View Single Post
  #28   Report Post  
Posted to rec.crafts.metalworking
Ed Huntress Ed Huntress is offline
external usenet poster
 
Posts: 12,529
Default 2nd Amend. case


"nick hull" wrote in message
.. .
In article ,
"Ed Huntress" wrote:

If enough people decide they dislike the decision on the top of the
steps they may decide to take the case into the streets. It would not
be the first time that gunfire changed a decision.


Or they may decide to amend the Constitution, which is what the founders
arranged so people wouldn't have to resort to gunfire. This isn't a
regional
issue like the Whiskey Rebellion or Shay's Rebellion. This is a national
issue. That's what amendments are for.


Amendments didn't work in 1776 where the same issue was at stake...


There was no Constitution in 1776. That's why we got one in 1789. So now we
have a Constitution that can be amended.

and are unlikely to work today when most voters are sheep on the govt
dole.
It will become a civil war between those with guns and those without.


I assume you know the outcomes of the Whiskey Rebellion and Shay's
Rebellion, right? And then there was that little rebellion in the South.

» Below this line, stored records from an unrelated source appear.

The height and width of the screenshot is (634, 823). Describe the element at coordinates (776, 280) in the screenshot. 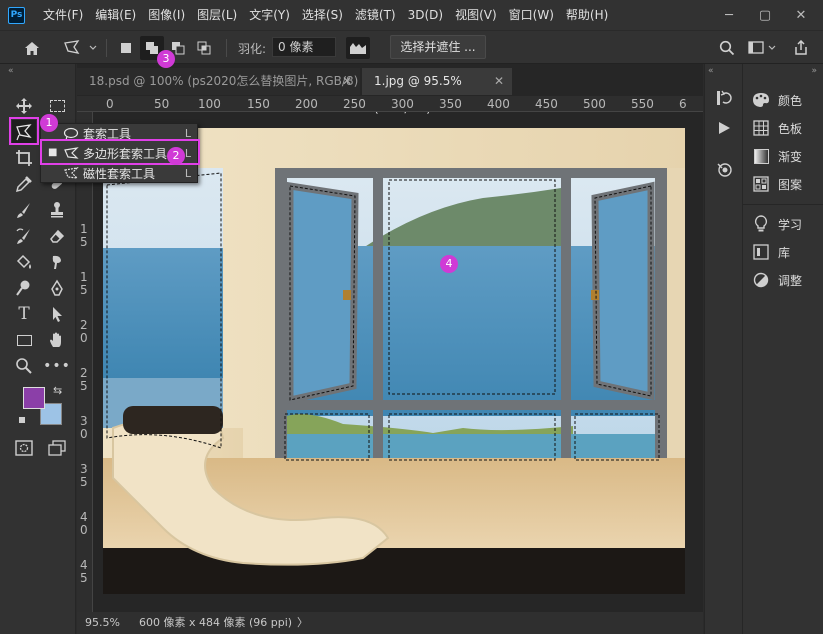

I see `panel-adjustments: 调整` at that location.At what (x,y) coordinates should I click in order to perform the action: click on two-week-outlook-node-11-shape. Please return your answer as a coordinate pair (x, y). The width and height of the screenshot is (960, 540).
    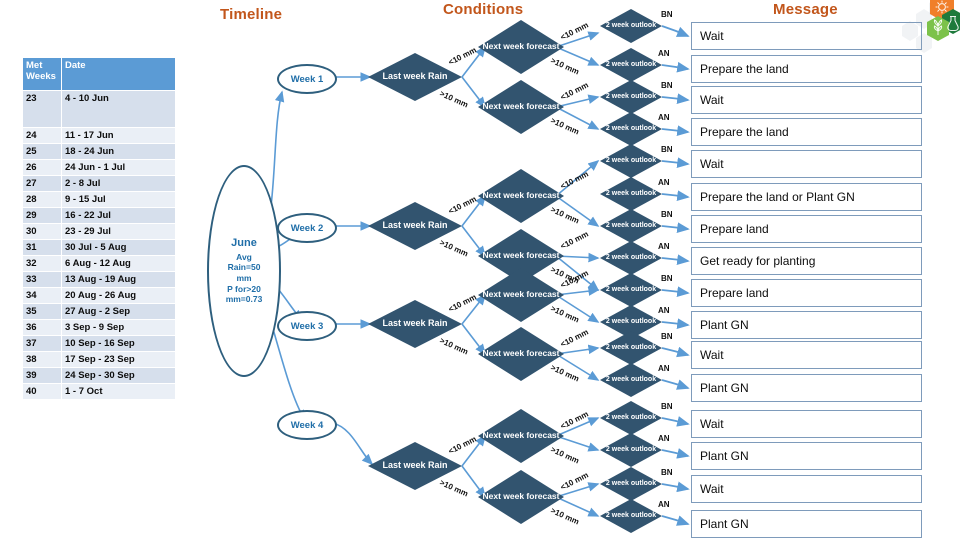
    Looking at the image, I should click on (631, 348). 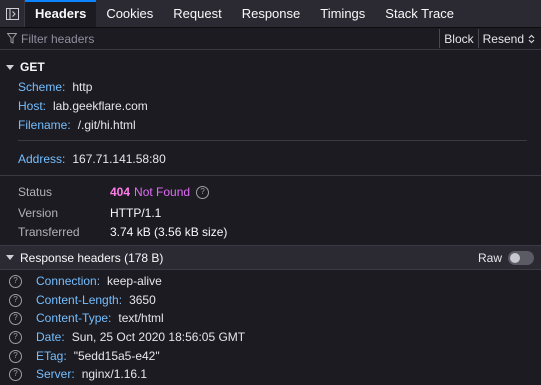 I want to click on header-value: keep-alive, so click(x=134, y=281).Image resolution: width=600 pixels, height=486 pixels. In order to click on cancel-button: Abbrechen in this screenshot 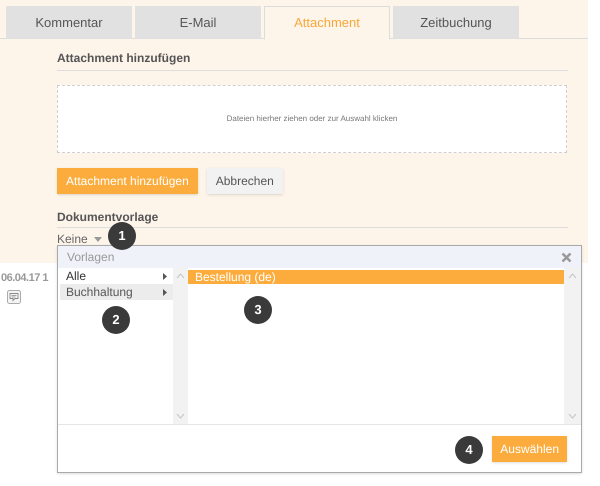, I will do `click(244, 181)`. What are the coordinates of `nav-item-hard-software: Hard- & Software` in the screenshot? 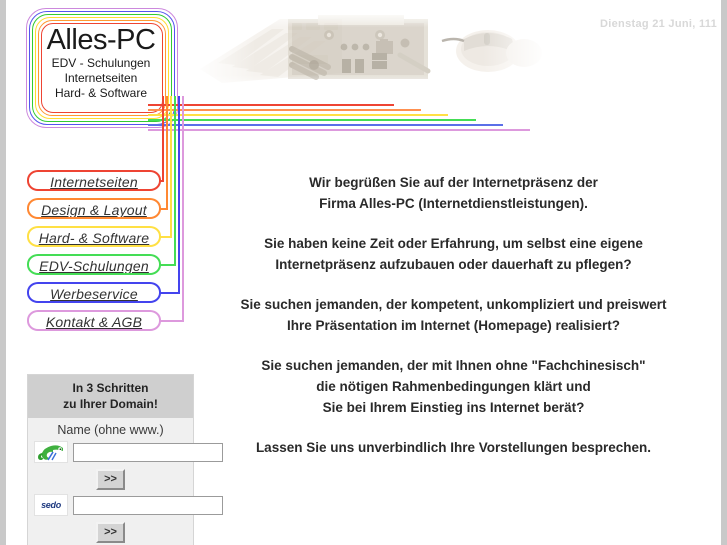 It's located at (94, 236).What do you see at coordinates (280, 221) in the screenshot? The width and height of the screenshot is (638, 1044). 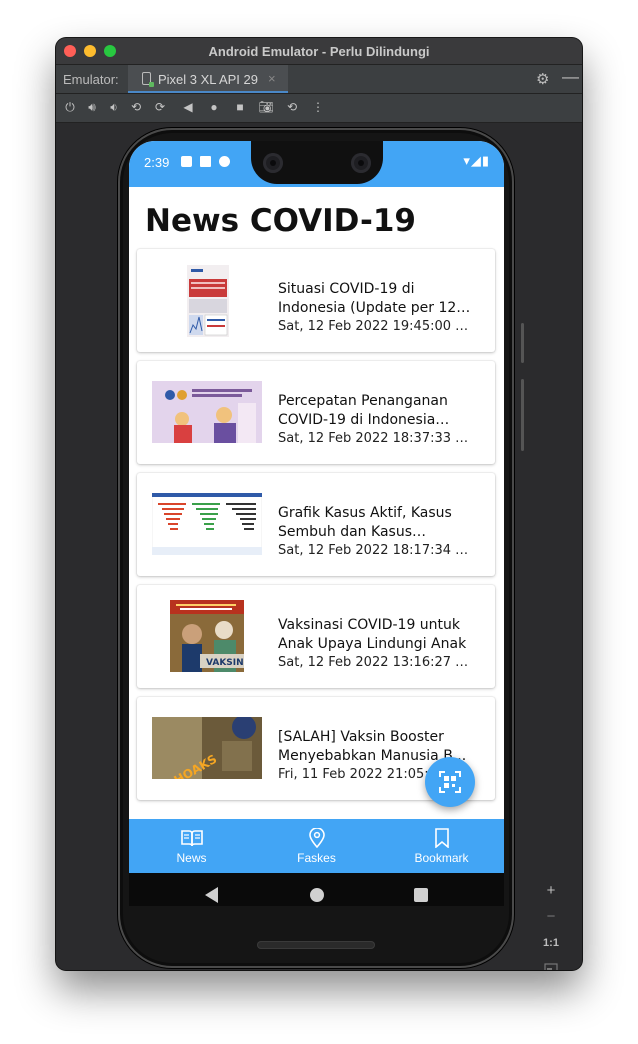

Your rebellion fantasies run up against the inconvenient fact that, in a
democratic republic, the institution you're rebelling against is a
government of the people. The people's government tends to win. In the case
of the Whiskey Rebellion, Washington assembled a militia force larger than
the entire Continental army to put down a bunch of whiskey distillers who
thought they could lead a successful rebellion against the new federal
government. But the peoples' militia proved them wrong.

Rebellion fantasizers tend to have the mistaken impression that the rest of
the people really are on their side and will join the rebellion, like
Timothy McVeigh believed a few years ago.